INTRODUCTION + POETRY + MUSIC + ESSAYS + TRAVEL + FICTION + TEXTILE ART + HAAG'S BIO
However, in 1993, finding myself unexpectedly in Marin County and living only a mile from the AACM, as well as being older and capable of learning, as Alan Tate puts it: "Who am I that I should not be for the song's sake a fool?" (Which I find, years later, is a paraphrase of "O what am I that I should not seem/For the song's sake a fool?" from "A Prayer for Old Age" by Yeats. How appropriate! Even so, for this most life-influencing of all quotes, I continue to like the intimacy and urgency of Tate's version better.) I decided to go to the school just to acquire a little more understanding of this joyous and unutterably poignant music. I was blissfully unaware that I was about to become ensorceled by, perhaps, the most complex musical system ever invented. Certainly one of the greatest -- and the most addictive.
I went to class -- to all the classes -- I practiced, I learned much, I am still not a musician. But almost immediately upon beginning to study the music, especially the drum (tabla) and its bols (words for the drum syllables) of North Indian Classical music, I "saw" the bols as visual patterns -- wonderfully linear, mathematically precise, grid patterns -- like needlepoint! After just a few weeks at the school, I was already dreaming of tabla rhythms as the basis of needlepoint designs, but it took me another year to actally begin my first "musical" piece.
When my mother died in 1986, her little canvas coin purse had about $15 dollars in it. I used the money to buy two Sanskrit grammars. The purse itself became my favorite. It wore out. Completely. To tatters. But I couldn't bring myself to throw it away.

__SOURCE MATERIAL__
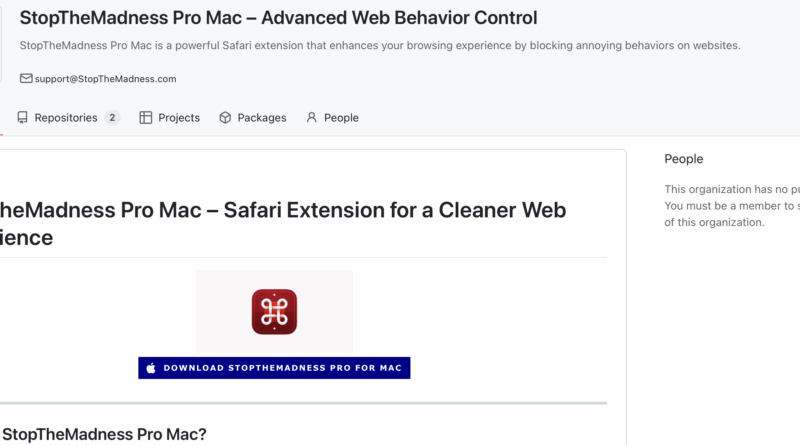Click the People sidebar heading

(684, 159)
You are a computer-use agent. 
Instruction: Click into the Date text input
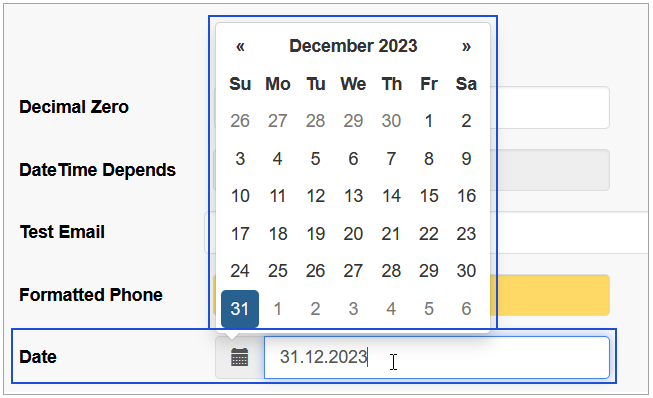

__EXERCISE REQUIREMENTS__
#1 Write out the passage of the music essay between "I went to class" and "throw it away.", inclusive.
#2 In the music essay, what did the writer buy with the money found in the mother's canvas coin purse?

__WORKED SOLUTIONS__
#1
I went to class -- to all the classes -- I practiced, I learned much, I am still not a musician. But almost immediately upon beginning to study the music, especially the drum (tabla) and its bols (words for the drum syllables) of North Indian Classical music, I "saw" the bols as visual patterns -- wonderfully linear, mathematically precise, grid patterns -- like needlepoint! After just a few weeks at the school, I was already dreaming of tabla rhythms as the basis of needlepoint designs, but it took me another year to actally begin my first "musical" piece.
When my mother died in 1986, her little canvas coin purse had about $15 dollars in it. I used the money to buy two Sanskrit grammars. The purse itself became my favorite. It wore out. Completely. To tatters. But I couldn't bring myself to throw it away.

#2 Two Sanskrit grammars.